BEGIN STORED DATA

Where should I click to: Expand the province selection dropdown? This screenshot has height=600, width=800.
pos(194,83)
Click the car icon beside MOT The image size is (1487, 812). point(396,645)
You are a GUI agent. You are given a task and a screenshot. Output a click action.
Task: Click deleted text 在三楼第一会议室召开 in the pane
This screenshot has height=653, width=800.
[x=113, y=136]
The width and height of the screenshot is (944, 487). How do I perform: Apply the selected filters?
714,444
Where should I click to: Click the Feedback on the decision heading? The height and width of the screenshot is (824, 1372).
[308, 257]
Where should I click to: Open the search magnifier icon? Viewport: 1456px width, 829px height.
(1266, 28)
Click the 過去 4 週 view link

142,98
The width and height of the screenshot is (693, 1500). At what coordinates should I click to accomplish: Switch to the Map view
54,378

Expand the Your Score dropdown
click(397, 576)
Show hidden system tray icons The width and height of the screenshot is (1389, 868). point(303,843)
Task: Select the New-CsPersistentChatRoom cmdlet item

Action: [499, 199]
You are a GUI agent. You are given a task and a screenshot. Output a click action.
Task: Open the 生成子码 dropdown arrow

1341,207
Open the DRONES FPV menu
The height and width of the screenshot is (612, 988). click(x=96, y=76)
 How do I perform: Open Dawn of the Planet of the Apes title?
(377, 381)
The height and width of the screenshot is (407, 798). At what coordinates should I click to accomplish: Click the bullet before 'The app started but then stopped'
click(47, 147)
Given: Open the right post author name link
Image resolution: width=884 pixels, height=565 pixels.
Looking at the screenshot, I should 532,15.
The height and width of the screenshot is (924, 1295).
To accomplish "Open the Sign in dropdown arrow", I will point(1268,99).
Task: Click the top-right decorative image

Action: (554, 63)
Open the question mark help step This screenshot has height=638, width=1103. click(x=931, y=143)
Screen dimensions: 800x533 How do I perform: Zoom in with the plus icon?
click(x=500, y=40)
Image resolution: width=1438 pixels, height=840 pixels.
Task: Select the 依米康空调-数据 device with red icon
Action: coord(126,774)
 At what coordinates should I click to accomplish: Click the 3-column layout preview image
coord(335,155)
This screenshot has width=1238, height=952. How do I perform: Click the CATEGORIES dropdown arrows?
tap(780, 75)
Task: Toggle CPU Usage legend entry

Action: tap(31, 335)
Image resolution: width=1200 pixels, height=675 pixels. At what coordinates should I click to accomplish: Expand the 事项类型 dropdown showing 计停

END STORED DATA

WHAT IS NEEDED:
Recast the stretch from the line containing "This screenshot has width=1238, height=952." through the end of the items as a JSON list of strings, one string per line, skipping blank lines.

REPLY:
[
  "This screenshot has width=1238, height=952. How do I perform: Click the CATEGORIES dropdown arrows?",
  "tap(780, 75)",
  "Task: Toggle CPU Usage legend entry",
  "Action: tap(31, 335)",
  "Image resolution: width=1200 pixels, height=675 pixels. At what coordinates should I click to accomplish: Expand the 事项类型 dropdown showing 计停"
]